To begin with, what is Fidena? A dry academic answer would be to say that Fidena is short for the “FIgurentheater DEr NAtionen” or the “Figure Theatre of Nations.” In other words, it’s an international festival of puppet and figure theatre, not only for children but also for adults (one of the earliest visiting companies at the festival was the Bread and Puppet theatre). Founded in 1958, this biennial festival, which is centered in Bochum, is now one of the oldest puppet theatre festivals in Europe.

The main emphasis of this year’s international festival was Asia, and I decided to take the opportunity to confront theatre traditions which I mostly knew, if at all, from books, magazines, or from the odd show I happened to see on my extremely rare visits to Asian countries.
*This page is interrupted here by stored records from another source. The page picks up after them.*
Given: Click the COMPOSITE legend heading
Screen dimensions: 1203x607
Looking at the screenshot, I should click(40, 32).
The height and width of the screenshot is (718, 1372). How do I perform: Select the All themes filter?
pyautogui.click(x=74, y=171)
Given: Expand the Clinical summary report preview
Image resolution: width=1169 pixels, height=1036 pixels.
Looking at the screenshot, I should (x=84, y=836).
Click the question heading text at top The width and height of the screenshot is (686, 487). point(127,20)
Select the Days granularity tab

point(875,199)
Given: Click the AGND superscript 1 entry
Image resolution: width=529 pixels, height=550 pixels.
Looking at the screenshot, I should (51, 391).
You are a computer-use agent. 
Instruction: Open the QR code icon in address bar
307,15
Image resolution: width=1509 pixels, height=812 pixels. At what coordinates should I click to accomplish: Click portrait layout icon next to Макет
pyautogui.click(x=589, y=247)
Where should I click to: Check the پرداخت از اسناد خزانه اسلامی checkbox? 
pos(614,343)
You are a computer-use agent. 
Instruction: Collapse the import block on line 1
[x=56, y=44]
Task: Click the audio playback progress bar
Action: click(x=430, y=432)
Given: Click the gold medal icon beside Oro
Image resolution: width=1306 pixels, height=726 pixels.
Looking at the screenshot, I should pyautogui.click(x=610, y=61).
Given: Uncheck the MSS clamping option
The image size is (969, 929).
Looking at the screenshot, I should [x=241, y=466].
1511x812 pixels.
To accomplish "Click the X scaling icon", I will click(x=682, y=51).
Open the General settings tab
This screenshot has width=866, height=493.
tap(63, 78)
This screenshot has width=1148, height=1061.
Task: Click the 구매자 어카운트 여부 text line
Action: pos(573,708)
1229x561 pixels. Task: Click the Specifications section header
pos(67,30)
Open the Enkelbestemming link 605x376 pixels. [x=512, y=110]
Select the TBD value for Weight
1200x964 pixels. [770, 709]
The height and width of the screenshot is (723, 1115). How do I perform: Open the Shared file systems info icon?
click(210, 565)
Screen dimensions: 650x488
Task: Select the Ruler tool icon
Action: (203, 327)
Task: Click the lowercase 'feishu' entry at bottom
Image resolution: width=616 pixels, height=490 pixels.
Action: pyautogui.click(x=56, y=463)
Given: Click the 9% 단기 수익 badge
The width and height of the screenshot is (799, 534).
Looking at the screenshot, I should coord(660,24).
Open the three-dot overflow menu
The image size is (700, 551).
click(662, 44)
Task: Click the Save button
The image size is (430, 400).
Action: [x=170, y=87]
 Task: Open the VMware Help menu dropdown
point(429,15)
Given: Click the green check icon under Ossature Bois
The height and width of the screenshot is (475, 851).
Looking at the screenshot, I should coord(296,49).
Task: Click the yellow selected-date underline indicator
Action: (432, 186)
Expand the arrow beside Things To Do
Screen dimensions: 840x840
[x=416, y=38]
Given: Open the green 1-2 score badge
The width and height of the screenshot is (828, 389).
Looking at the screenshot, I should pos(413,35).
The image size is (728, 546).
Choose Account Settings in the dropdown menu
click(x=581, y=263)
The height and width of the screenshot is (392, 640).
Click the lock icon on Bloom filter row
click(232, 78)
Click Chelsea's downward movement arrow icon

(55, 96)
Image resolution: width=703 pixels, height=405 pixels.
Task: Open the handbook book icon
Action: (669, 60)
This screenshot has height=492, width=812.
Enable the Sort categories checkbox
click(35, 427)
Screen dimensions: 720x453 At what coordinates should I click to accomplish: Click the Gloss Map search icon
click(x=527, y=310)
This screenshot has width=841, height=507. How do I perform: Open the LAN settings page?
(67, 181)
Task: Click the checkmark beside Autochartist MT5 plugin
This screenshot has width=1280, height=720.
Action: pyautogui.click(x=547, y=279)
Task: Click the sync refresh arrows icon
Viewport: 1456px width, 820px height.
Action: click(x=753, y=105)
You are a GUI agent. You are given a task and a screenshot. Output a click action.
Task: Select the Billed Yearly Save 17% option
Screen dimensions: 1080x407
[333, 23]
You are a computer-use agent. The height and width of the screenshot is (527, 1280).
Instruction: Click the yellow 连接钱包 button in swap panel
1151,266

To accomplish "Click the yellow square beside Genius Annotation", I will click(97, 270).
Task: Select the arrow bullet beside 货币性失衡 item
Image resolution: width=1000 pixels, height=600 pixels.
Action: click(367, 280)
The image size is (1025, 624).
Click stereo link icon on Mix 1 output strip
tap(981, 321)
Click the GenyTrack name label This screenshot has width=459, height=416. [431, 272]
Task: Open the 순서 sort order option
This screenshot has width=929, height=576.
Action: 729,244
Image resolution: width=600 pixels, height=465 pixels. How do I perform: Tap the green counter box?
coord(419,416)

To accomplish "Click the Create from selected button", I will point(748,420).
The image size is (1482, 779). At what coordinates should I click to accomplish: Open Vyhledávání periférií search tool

Given the impact of ever-growing globalization and the equally increasing xenophobia  (if travel does indeed broaden the mind, it seems that it can also equally strengthen our prejudices), it is vitally important for theatre in particular and culture in general, I think, to try to break down deep-rooted alienating responses to what we do not know and emphasize our common humanity. Here, Fidena is playing a particularly important role. The second reason, alongside its global features, is that Fidena also offers a spectacular range of different approaches to theatre from which we, in Europe, might have a lot to learn.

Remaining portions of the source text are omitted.